Downward adjustment of the real return estimate to 3 per cent
The government does not propose to alter the Norwegian fiscal rule: Spending of revenues generated by petroleum activities and fund investments shall over time correspond to the expected real rate of return on the GPFG. Considerable emphasis shall be placed on stabilising economic activity to facilitate high capacity utilisation and low unemployment.   

– The estimate for the expected real return on the GPFG has been 4 per cent since the fiscal rule was introduced in 2001. Returns are likely to be lower going forward, as assessed by two separate public commissions (the Thøgersen and Mork commissions) and Norges Bank. We must adapt to this fact. We therefore propose to adjust the return estimate downwards to 3 per cent, says Finance Minister Siv Jensen.

The fiscal policy framework aims to shelter the fiscal budget and the mainland economy from fluctuations in oil and fund revenues.
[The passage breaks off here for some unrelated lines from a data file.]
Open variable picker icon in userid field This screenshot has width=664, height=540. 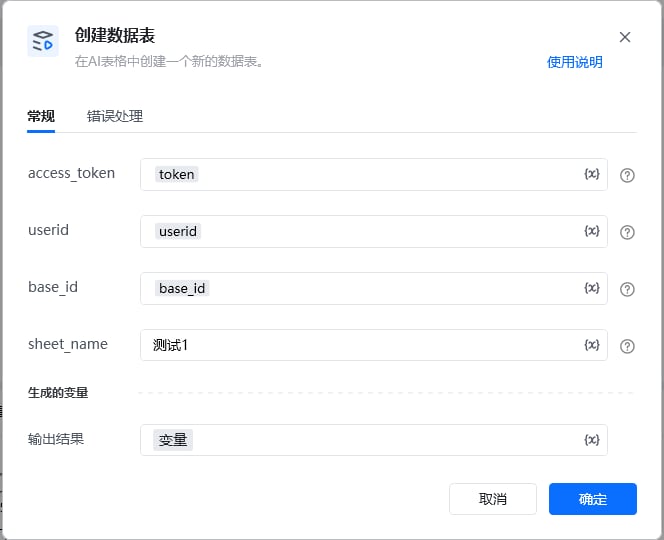pyautogui.click(x=592, y=231)
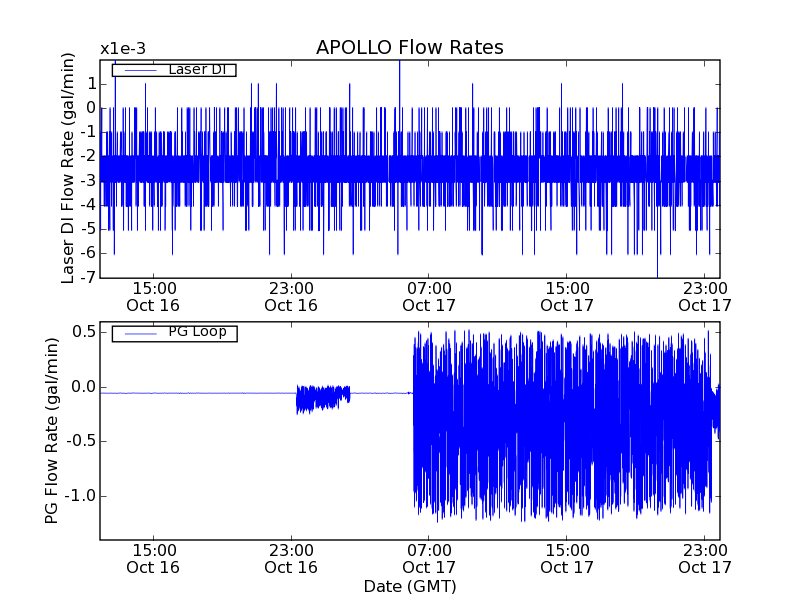Image resolution: width=800 pixels, height=600 pixels.
Task: Click the PG Flow Rate y-axis label
Action: [x=51, y=430]
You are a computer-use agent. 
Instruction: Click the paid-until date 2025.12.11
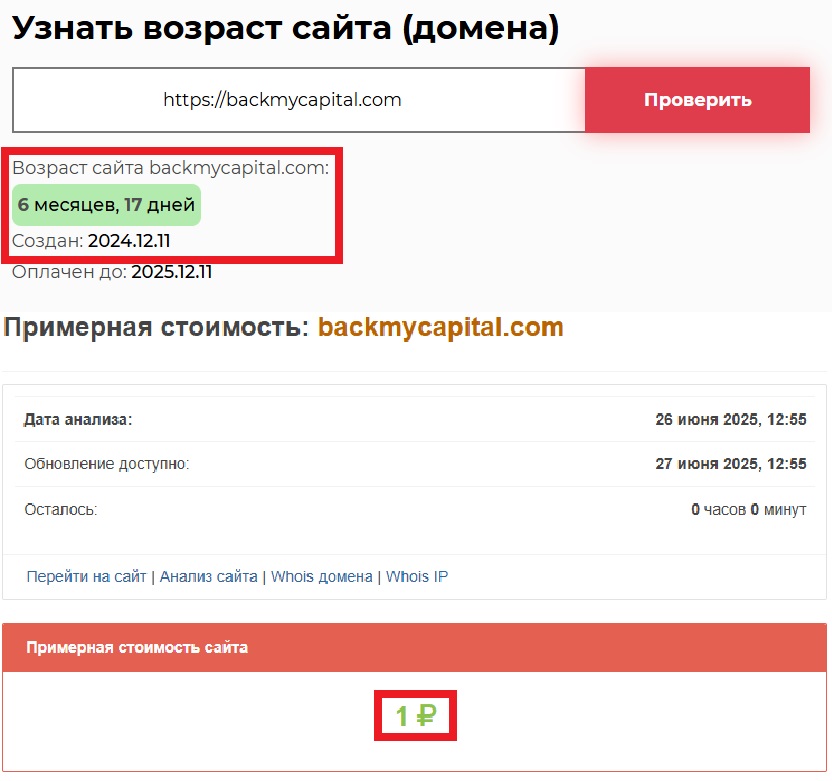[x=173, y=271]

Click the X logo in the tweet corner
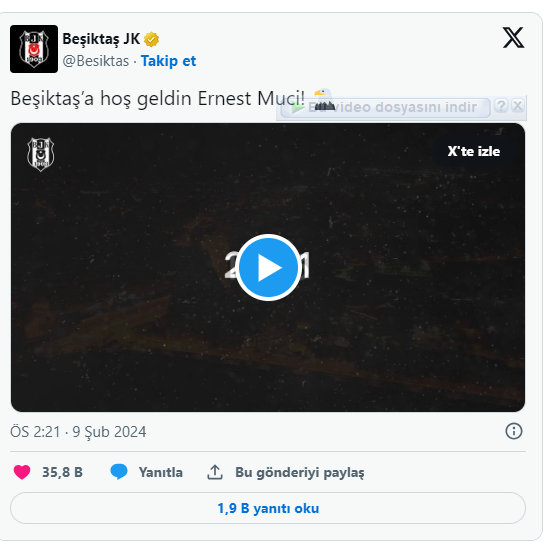(513, 38)
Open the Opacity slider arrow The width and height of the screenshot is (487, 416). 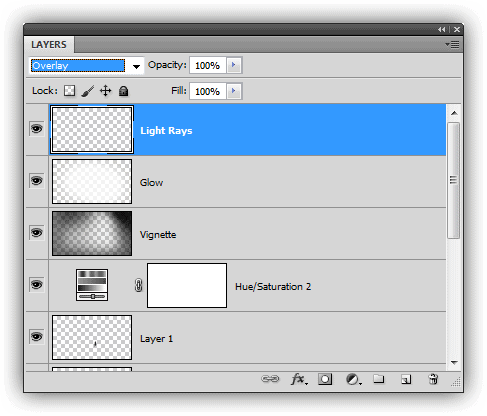click(x=234, y=65)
This also promotes stable economic conditions for industries exposed to international competition.

– In response to the decline in oil prices, the government has used fiscal policy to support economic activity and employment, and to counteract unemployment. Fiscal policy must be adapted to the economic situation also in the years to come, to help stabilise economic output and employment, says Finance Minister Siv Jensen.  

In 2001, when the Norwegian parliament endorsed the guidelines for fiscal policy, it was emphasised that the increased spending of oil revenues should be used to improve the growth capacity of the Norwegian non-oil economy. Parliament was unanimous in pointing to tax policy and spending on infrastructure, education and research as important in supporting a more well-functioning economy.

– Growth-enhancing tax reductions, as well as investments in education, research and infrastructure are key measures going forward. This will facilitate necessary structural adjustments in the Norwegian economy, given the outlook for permanently lower growth contributions from the petroleum sector, says Finance Minister Siv Jensen.  

The recommendation to increase the equity share of the GPFG will be presented to parliament on 31 March 2017, in the annual report on the management of the Government Pension Fund. Further background on the downwards revision of the estimated rate of return, as well as long term implications for government finances, will be submitted to parliament the same day in the white paper on Long-term Perspectives for the Norwegian Economy.